WHAT IS REQUIRED
Read through the lines below for the string "header" and copy each one that has it.

DATA SHOWN
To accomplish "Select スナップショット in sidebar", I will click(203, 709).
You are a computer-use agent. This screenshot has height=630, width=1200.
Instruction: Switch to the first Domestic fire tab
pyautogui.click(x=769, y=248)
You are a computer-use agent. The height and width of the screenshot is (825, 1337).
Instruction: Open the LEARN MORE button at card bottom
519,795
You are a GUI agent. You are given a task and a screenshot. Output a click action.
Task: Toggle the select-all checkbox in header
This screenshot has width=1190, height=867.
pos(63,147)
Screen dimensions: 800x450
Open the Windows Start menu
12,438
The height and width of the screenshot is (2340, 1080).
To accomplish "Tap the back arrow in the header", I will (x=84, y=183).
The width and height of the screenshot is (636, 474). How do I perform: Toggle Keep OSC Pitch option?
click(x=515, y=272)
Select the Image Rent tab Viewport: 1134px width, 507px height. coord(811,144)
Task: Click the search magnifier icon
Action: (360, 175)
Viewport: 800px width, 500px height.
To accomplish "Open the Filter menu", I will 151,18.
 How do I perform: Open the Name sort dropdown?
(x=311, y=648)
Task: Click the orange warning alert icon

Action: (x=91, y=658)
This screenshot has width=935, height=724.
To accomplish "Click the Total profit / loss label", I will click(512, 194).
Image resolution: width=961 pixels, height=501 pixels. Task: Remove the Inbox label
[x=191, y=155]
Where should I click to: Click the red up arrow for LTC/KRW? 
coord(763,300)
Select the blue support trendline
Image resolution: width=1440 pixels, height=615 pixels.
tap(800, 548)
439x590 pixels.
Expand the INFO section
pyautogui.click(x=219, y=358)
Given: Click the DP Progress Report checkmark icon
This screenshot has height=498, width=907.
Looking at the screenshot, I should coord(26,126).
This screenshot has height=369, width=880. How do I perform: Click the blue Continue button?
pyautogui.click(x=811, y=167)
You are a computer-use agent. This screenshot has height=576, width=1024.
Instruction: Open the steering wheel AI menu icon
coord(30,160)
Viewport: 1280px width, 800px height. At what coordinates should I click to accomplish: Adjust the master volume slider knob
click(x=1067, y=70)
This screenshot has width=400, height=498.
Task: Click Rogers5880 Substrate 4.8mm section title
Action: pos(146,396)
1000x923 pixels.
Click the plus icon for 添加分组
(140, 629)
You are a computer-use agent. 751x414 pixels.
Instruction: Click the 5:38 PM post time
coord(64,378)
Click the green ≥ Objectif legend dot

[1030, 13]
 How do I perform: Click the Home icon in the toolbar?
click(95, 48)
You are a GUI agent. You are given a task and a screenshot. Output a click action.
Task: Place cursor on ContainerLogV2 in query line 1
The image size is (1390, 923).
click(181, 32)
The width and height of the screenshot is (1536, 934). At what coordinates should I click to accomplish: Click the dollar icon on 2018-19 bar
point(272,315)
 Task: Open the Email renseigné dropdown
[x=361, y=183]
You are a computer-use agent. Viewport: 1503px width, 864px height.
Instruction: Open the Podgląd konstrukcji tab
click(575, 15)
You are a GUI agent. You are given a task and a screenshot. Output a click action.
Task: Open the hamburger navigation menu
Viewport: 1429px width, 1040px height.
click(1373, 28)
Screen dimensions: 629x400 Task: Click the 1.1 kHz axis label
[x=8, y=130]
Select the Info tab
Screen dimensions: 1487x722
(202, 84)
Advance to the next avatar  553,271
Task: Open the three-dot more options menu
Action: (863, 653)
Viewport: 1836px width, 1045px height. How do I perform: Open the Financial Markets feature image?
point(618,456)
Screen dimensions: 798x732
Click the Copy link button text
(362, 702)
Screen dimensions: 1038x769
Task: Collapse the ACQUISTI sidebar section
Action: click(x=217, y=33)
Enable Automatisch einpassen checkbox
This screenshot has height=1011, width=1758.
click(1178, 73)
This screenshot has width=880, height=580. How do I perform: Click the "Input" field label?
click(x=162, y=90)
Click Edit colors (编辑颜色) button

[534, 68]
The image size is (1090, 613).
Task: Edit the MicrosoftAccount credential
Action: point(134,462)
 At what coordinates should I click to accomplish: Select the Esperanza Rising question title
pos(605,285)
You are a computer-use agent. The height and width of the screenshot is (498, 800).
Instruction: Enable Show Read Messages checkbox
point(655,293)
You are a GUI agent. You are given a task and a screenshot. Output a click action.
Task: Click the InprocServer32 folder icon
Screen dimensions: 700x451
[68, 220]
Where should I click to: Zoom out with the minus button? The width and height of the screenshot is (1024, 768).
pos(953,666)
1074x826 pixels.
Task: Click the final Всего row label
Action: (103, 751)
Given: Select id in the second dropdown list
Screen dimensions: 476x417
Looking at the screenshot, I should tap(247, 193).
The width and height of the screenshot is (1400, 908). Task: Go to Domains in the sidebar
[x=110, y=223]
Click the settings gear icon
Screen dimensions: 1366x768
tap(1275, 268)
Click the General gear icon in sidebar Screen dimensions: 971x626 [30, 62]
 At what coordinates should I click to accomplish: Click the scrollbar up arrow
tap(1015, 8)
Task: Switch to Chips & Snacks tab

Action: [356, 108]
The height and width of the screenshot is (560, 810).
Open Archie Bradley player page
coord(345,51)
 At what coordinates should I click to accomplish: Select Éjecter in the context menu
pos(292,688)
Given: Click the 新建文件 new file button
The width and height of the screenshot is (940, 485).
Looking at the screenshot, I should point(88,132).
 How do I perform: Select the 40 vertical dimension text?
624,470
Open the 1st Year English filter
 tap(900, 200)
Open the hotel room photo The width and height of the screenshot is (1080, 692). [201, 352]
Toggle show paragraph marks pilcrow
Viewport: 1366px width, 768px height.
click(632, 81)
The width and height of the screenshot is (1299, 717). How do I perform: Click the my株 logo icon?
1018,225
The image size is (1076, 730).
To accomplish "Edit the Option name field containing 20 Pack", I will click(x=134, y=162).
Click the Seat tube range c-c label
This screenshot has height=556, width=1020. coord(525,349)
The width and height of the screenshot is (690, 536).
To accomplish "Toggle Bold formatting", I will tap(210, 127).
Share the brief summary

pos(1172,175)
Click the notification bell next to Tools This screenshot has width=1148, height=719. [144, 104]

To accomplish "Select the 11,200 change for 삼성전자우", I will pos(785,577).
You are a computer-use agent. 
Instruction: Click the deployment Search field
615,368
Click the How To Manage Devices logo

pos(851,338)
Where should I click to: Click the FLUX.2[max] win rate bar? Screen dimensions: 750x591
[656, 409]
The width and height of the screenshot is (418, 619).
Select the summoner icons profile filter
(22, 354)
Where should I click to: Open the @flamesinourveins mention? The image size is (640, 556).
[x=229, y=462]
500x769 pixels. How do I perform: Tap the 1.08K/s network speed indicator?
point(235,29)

SOLVED PROBLEM
Task: Toggle the select-all checkbox in header
To accomplish "Tap the back arrow in the header", I will (x=84, y=183).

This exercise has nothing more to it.